0

I have a string as below

<p>&nbsp;Hello World, this is StackOverflow&#39;s question details page</p>

I want to extract text from above HTML as Hello World, this is StackOverflow's question details page notice that I want to remove the &nbsp; as well.

How we can achieve this in PHP, I tried few functions, strip_tags, html_entity_decode etc, but all are failing in some conditions.

Please help, Thanks!

Edited my code which I am trying is as below, but its not working :( It leaves the &nbsp; and &#39; this type of characters.

$TMP_DESCR = trim(strip_tags($rs['description']));
djmzfKnm
  • 26,679
  • 70
  • 166
  • 227

4 Answers4

1

Below worked for me...had to do a str_replace on the non-breaking space though.

$string = "<p>&nbsp;Hello World, this is StackOverflow&#39;s question details page</p>";
echo htmlspecialchars_decode(trim(strip_tags(str_replace('&nbsp;', '', $string))), ENT_QUOTES);
Aaron W.
  • 9,254
  • 2
  • 34
  • 45
  • yes, that's working for me as well. If there is no solution for ` ` then its fine, we can go with replace. Thanks for the help! – djmzfKnm Feb 02 '11 at 12:11
0

strip_tags() will get rid of the tags, and trim() should get rid of the whitespace. I'm not sure if it will work with non-breaking spaces though.

sevenseacat
  • 24,699
  • 6
  • 63
  • 88
0

First, you'll have to call trim() on the HTML to remove the white space. http://php.net/manual/en/function.trim.php

Then strip_tags, then html_entity_decode.

So: html_entity_decode(strip_tags(trim(html)));

djmzfKnm
  • 26,679
  • 70
  • 166
  • 227
Rui Jiang
  • 1,662
  • 1
  • 15
  • 25
0

Probably the nicest and most reliable way to do this is with genuine (X|HT)ML parsing functions like the DOMDocument class:

<?php

$str = "<p>&nbsp;Hello World, this is StackOverflow&#39;s question details page</p>";

$dom = new DOMDocument;
$dom->loadXML(str_replace('&nbsp;', ' ', $str));

echo trim($dom->firstChild->nodeValue);
// "Hello World, this is StackOverflow's question details pages"

This is probably slight overkill for this problem, but using the proper parsing functionality is a good habit to get into.

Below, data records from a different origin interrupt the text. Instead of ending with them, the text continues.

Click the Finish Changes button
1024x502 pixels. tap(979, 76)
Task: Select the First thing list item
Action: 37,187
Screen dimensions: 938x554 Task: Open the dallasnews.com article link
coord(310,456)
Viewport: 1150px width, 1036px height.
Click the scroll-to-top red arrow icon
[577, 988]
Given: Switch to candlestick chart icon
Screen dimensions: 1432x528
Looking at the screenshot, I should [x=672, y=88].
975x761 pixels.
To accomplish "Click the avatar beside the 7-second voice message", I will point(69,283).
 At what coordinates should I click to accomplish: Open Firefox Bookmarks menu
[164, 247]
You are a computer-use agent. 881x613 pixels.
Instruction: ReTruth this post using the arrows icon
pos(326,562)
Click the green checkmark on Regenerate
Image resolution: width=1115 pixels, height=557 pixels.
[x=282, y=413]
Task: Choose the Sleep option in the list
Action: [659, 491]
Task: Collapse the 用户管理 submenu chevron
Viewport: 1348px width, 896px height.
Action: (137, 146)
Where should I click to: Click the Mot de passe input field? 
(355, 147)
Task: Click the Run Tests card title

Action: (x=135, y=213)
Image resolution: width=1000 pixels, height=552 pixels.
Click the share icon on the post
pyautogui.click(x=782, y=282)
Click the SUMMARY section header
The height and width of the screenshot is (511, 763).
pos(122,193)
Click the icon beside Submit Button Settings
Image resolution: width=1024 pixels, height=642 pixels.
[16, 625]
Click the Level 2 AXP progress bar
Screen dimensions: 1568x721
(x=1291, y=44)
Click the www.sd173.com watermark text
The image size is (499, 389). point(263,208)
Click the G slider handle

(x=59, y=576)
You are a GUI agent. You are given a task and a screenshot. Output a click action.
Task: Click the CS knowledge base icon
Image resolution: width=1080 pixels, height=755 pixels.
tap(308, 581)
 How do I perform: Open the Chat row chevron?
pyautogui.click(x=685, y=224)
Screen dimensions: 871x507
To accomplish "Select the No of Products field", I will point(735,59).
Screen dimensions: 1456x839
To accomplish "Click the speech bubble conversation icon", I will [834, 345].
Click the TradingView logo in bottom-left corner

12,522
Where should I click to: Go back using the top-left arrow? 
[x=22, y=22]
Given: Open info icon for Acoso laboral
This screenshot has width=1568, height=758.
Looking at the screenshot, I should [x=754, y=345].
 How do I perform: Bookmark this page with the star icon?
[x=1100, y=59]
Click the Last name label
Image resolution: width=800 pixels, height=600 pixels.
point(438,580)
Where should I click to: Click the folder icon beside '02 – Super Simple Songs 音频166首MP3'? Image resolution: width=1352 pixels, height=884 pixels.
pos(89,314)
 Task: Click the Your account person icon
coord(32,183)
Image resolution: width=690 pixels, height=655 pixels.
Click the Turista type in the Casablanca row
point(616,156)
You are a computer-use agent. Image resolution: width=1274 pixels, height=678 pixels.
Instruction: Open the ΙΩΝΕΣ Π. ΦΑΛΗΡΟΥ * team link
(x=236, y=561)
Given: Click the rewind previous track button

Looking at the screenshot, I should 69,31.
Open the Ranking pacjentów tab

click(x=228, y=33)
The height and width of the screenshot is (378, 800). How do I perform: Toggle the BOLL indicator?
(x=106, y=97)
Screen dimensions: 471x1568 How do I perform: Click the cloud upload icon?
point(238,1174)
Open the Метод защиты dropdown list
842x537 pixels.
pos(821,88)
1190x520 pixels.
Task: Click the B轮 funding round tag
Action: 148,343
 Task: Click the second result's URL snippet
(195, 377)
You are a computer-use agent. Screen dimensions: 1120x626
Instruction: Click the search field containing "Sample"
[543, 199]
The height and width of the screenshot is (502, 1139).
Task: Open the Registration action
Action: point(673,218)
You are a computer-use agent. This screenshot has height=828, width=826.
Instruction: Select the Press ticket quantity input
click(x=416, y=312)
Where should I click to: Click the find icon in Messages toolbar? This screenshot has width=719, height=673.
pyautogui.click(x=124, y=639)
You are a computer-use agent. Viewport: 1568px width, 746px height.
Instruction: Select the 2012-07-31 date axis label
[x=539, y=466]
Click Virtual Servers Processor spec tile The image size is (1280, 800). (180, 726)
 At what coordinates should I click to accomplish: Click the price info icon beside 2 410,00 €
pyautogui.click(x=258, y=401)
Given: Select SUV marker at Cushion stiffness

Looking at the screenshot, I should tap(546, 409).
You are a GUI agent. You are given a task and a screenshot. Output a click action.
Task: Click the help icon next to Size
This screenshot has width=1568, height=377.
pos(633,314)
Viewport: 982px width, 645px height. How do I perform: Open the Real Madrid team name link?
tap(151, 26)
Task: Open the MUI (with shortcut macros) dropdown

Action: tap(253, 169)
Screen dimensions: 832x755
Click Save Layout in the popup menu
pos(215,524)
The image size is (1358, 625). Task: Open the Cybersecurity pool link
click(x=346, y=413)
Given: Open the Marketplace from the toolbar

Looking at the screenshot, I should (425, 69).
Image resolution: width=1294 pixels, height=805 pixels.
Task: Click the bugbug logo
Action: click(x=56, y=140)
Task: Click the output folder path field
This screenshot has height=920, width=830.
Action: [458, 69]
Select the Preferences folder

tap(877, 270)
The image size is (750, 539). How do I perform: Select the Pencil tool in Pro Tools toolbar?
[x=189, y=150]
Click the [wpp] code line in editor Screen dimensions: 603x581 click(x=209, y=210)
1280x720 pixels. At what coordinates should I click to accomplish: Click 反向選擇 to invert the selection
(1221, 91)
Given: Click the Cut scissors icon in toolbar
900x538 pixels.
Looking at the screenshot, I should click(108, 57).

Edit: You can reuse the DOMDocument object, so you only need two lines within the loop:

$dom = new DOMDocument;
while ($rs = mysql_fetch_assoc($result)) { // or whatever
    $dom->loadHTML(str_replace('&nbsp;', ' ', $rs['description']));
    $TMP_DESCR = $dom->firstChild->nodeValue;

    // do something with $TMP_DESCR
}
lonesomeday
  • 233,373
  • 50
  • 316
  • 318